HOUSTON - Feb. 20, 2020 - On the heels of last fall’s state semifinal run, the powerhouse Mustang Football program at Spring ISD’s Westfield High School is making news again. On National Signing Day, three Westfield seniors announced their commitment to play football for the U.S. Navy and attend the U.S. Naval Academy after graduation. Nationwide, they are the only group of three seniors invited from the same high school to join this year’s Navy Football recruitment class.

“It’s a grand opportunity for the kids to have,” said retired U.S. Navy Master Chief Mark Clarke, an instructor with the Navy JROTC program at Spring High School. “You’re getting a million-dollar education playing for a major Division I university, and an opportunity to serve your country, all at the same time.”

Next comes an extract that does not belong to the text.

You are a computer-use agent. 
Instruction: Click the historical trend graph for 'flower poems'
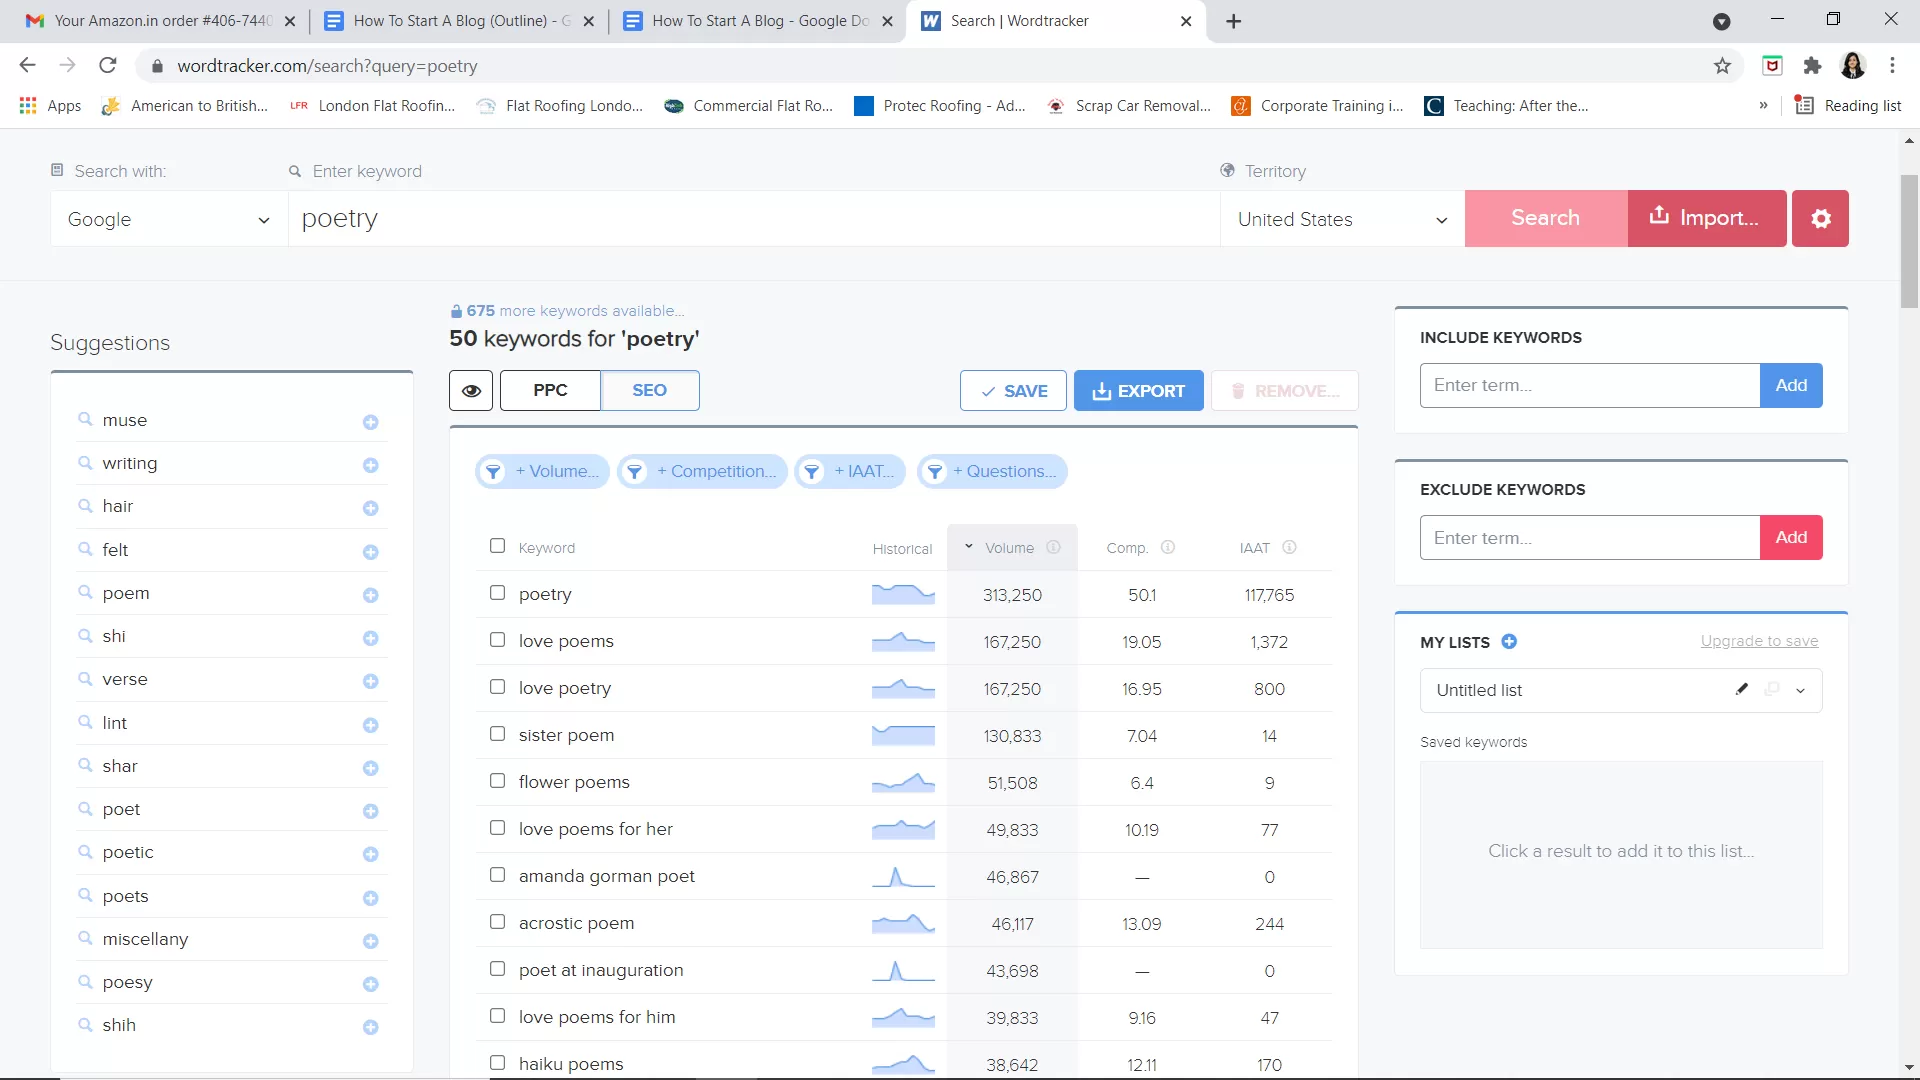902,782
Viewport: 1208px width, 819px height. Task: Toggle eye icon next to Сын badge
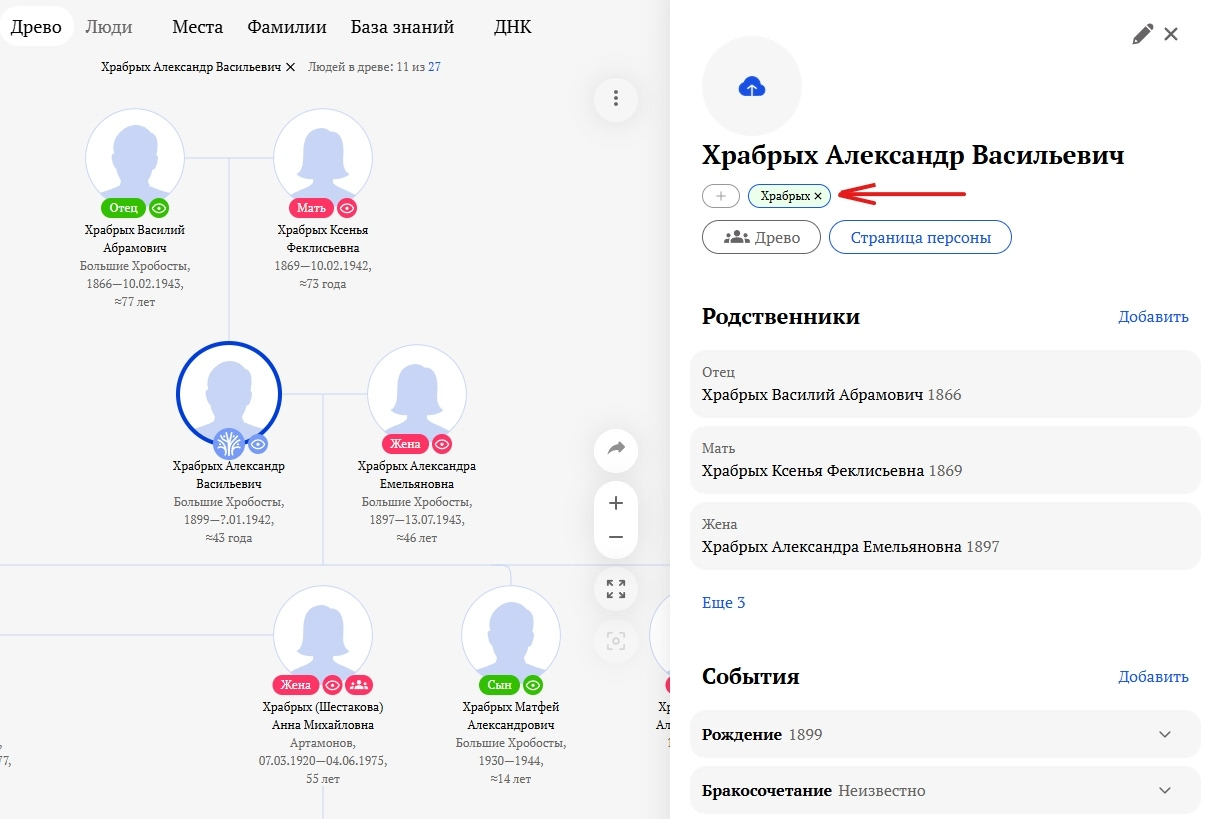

Competition is fierce for those seeking appointments to attend the service academy in Annapolis, Maryland, Clarke said, and having three students sign there in the same year from the same school is a high honor, both for them and for Westfield High School. It’s an honor and an opportunity that isn’t lost on Leonard “Trey” Cummings III, Timothy Hardiman Jr. and Marcus Moore Jr., all of whom said they were excited to announce their commitment to play for Navy.

“I committed because I knew it was a great opportunity for me and my future and my family,” said Hardiman. “And then, when I knew these two guys had the offer, too, I was like, ‘Man, this could be something special, something amazing.’”

Moore will head directly to Annapolis after graduation, while Cummings and Hardiman will both spend a year at the Naval Academy Preparatory School in Newport, Rhode Island, before all three join up again at the Academy’s main campus. Becoming Naval Academy plebes after riding high as high school seniors will come with some challenges, and all three will miss having Westfield Head Coach Matt Meekins and their other coaches and teammates around, but they also said that Westfield had strengthened them, both individually and collectively.

“These years went by fast,” said Moore. “This is what I will say: they went by fast, but the coaches prepared us in every way possible. We’re ready for anything.”

Last fall, Cummings, Hardiman and Moore – together with fellow team captain Malachai Jones – helped lead the Mustangs to the state semifinals for only the fourth time in Westfield history. None of them were wanting for college scholarship offers or attention from recruiters, and all three admitted some early doubts about signing on to play for Navy. Their education will be fully paid for, but comes with a mandatory commitment of post-graduation military service as officers in the U.S. Navy or U.S. Marine Corps.

However, all three Westfield seniors were eventually won over after talking with Navy coaches, current Academy students, professors and alumni. It didn’t hurt that each had a grandfather who served in the military, along with other immediate and extended family members with military service in their backgrounds, a tradition they’re proud to continue.

“Yes, you’re serving,” Moore said, “but you’re serving for a purpose.”

The three also emphasized how their education at the Naval Academy will prepare them to be successful, not just as football players or military officers, but in life.

“We’ll already have a job when we get out of college,” Cummings said, adding, “I chose the Naval Academy because of what’s after football – life after football. I think the program, and just the whole atmosphere, will build me to be a man and to be a great father.”

The three have been playing football together for most of their lives. From little league to high school, they’ve put in countless hours training and competing, and they’ve built a bond that runs deep – a bond that all three say will only be strengthened after they graduate and head to the Navy.

“When you work out and you go so hard, every day, and you’re doing it with your brothers, your teammates, you just come so close together,” Moore said. “Blood couldn’t make you closer.”